── 提示本文 ──

U 沖縄への想い
4 聞書き
 吉橋弘二さん

■ 沖縄戦--首里陣地攻防から摩文仁まで ■

沖縄戦--首里陣地攻防
から摩文仁まで

敗戦を信じず9月まで戦いぬく

話す人:吉橋 弘二さん(83歳)豊田市平戸橋在住
聞く人:渡久地(toguchi)政司
 新三河タイムス・2004-8-19・掲載
   第2中隊300名中、生還者はわずか3名
 第2次世界戦争が終結して59年、今や戦争の記憶が風化し消えようとしています。こんな中、あの大戦で最も激烈な戦いが行われた沖縄戦で、昭和20年8月15日の玉音放送後の9月までアメリカ軍と戦い続けたという稀有な体験をお持ちの吉橋弘二さん(83歳)に、沖縄戦を語っていただきました。「忘れようとしていた沖縄戦だが、59年たった今も閃光のように蘇ってくる」と語る沖縄戦とは、どのような戦争だったのでしょうか。    (T)

  では、吉橋弘二さんの沖縄戦体験を出発のところから辿ってみることにしましょう。

吉橋弘二さんは、大正10年7月17日、西加茂郡猿投村大字越戸(現在の豊田市平戸橋町)で生まれました。太平洋戦争勃発した昭和16年12月、現役兵として入営。昭和17年1月10日、福井県鯖江連隊に入営します。ここに10日間いて、広島県宇品港から朝鮮、満州を経て中国北支派遣軍独立歩兵第22大隊(石4283部隊)第2中隊所属となります。半年の教育を受けて京漢作戦に参加、アメリカ軍装備の中国最強の蒋介石直属部隊と対戦、破王城の戦闘では部隊の半数が戦死しました。吉橋さんの部隊は山西省太原まで進出、そこで部隊の再編があり、北支から中支と転戦します。階級は兵長に昇進していました。昭和18年夏、蘇州から揚子江を下り南方へ、輸送船団は沖縄、台湾を通過した時、硫黄島玉砕。アメリカ軍の魚雷をさけるため船は大きく蛇行、ギィギィと音をたて船がふたつに割れると思いました。アメリカ軍の艦載機から攻撃をうけ、南方への前進は不可能となり、Uターンして沖縄那覇港に上陸します。吉橋さんは、沖縄は日本語の通じる内地勤務と同じ、とホッとしました。

───

## 実施する作業
**A)** 沖縄戦の聞き書きから、「吉橋弘二さんは、大正10年7」から「務と同じ、とホッとしました。」までの部分を一字も変えずに抜き出してください。
**B)** 沖縄戦の聞き書きの最後の文に続けて、その先を書いてください。

── 抽出資料 ──

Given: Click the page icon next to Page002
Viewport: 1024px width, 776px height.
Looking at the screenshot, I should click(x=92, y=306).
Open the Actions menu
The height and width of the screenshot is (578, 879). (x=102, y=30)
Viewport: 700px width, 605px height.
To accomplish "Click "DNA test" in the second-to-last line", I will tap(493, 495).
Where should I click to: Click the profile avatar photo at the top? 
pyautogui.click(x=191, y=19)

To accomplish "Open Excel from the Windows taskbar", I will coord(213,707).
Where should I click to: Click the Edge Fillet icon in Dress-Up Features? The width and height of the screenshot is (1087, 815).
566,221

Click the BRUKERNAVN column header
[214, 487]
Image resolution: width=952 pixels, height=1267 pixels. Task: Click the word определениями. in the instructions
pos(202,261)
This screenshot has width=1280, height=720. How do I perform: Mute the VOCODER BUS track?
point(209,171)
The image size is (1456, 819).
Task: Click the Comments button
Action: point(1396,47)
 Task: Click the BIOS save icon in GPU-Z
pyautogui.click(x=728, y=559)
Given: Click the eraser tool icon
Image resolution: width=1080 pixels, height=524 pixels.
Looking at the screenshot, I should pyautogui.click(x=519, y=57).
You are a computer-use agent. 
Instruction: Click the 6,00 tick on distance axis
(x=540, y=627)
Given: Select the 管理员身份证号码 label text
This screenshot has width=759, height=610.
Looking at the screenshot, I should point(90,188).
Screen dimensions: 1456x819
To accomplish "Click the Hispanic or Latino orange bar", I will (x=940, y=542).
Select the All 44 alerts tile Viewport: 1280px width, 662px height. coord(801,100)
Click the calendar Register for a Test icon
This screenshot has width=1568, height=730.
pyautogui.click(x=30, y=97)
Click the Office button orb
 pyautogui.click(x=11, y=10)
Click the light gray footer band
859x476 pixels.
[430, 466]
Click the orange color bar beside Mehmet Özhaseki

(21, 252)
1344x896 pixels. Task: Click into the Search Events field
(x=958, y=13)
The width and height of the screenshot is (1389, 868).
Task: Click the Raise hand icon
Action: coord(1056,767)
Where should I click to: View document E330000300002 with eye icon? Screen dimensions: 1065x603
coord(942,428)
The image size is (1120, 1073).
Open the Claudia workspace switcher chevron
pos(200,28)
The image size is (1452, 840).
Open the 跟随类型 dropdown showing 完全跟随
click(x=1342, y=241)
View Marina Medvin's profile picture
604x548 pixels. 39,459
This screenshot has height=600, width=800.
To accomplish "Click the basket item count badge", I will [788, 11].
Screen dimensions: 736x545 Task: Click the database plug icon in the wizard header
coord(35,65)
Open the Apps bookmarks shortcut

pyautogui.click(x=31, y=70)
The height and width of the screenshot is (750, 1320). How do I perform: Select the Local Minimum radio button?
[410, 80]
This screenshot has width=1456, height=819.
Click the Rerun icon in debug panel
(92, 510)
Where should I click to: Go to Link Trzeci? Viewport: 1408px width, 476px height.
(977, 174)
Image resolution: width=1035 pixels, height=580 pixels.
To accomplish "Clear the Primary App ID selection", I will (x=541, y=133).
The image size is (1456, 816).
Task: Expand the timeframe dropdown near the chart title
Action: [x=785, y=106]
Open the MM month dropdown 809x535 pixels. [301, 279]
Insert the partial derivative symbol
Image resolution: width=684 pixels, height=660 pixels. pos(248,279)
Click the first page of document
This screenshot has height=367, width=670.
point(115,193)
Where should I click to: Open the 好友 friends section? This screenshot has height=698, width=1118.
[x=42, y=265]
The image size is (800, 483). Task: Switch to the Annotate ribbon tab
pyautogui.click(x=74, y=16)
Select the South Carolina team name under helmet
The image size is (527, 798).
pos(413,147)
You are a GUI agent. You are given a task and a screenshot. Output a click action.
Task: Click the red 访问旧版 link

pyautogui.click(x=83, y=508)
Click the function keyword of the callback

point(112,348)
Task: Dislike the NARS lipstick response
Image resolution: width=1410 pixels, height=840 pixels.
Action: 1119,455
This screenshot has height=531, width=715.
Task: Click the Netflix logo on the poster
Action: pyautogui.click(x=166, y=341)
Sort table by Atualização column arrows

───

## 演習の結果
**A)**
吉橋弘二さんは、大正10年7月17日、西加茂郡猿投村大字越戸(現在の豊田市平戸橋町)で生まれました。太平洋戦争勃発した昭和16年12月、現役兵として入営。昭和17年1月10日、福井県鯖江連隊に入営します。ここに10日間いて、広島県宇品港から朝鮮、満州を経て中国北支派遣軍独立歩兵第22大隊(石4283部隊)第2中隊所属となります。半年の教育を受けて京漢作戦に参加、アメリカ軍装備の中国最強の蒋介石直属部隊と対戦、破王城の戦闘では部隊の半数が戦死しました。吉橋さんの部隊は山西省太原まで進出、そこで部隊の再編があり、北支から中支と転戦します。階級は兵長に昇進していました。昭和18年夏、蘇州から揚子江を下り南方へ、輸送船団は沖縄、台湾を通過した時、硫黄島玉砕。アメリカ軍の魚雷をさけるため船は大きく蛇行、ギィギィと音をたて船がふたつに割れると思いました。アメリカ軍の艦載機から攻撃をうけ、南方への前進は不可能となり、Uターンして沖縄那覇港に上陸します。吉橋さんは、沖縄は日本語の通じる内地勤務と同じ、とホッとしました。

**B)**
しかし、やがて始まる史上最悪の地上戦・沖縄戦に巻き込まれます。
所属は独立歩兵第22大隊第2中隊(松田克巳中隊長)の兵長・軽機関銃の射手でした。

沖縄では、古都首里城北方の稜線沿の大名(おおな)で陣地構築に参
加しました。沖縄県民の老人から若者まで多くが塹壕工事に参加しました。壕の内部をジグザグに掘削し、入口は草木で覆いました。缶詰の空き缶を利用した照明器具をつくり、その灯を照らしながら、さんご礁の岩に穴をあけ、ダイナマイトを挿入、5カ所くらいを一度に爆破して洞窟を掘削します。吉橋兵長は、この点火作業を指揮しました。 壕の入口のところに松田中隊長の部屋があり、全員が壕内で寝起きしました。

昭和20年4月1日、空爆と艦砲に援護されたアメリカ軍が上陸してきました。そして、4月下旬、強力な戦車部隊を先頭にしたアメリカ軍と大名陣地の西方1.000メートルで吉橋兵長の所属する部隊が最初に激突しました。昼間はアメリカ軍が攻め、日本軍は夜襲をかけ応戦しました。5月初旬、日本軍の糧秣庫がアメリカの艦砲射撃で破壊されてしまい、食料の補給はなくなります。夜、食料を確保するのが大仕事でした。海岸でカニを採ったり、大きい「でんでん虫」を食べたり、砲弾で壊されていても「さとう黍」や「さつま芋」は、食べることができました。しかし、それも底をつき、空腹と飢餓が始まります。

今、吉橋さんは、『沖縄戦史』に目を通しながら、戦闘の状況を説明してくださいました。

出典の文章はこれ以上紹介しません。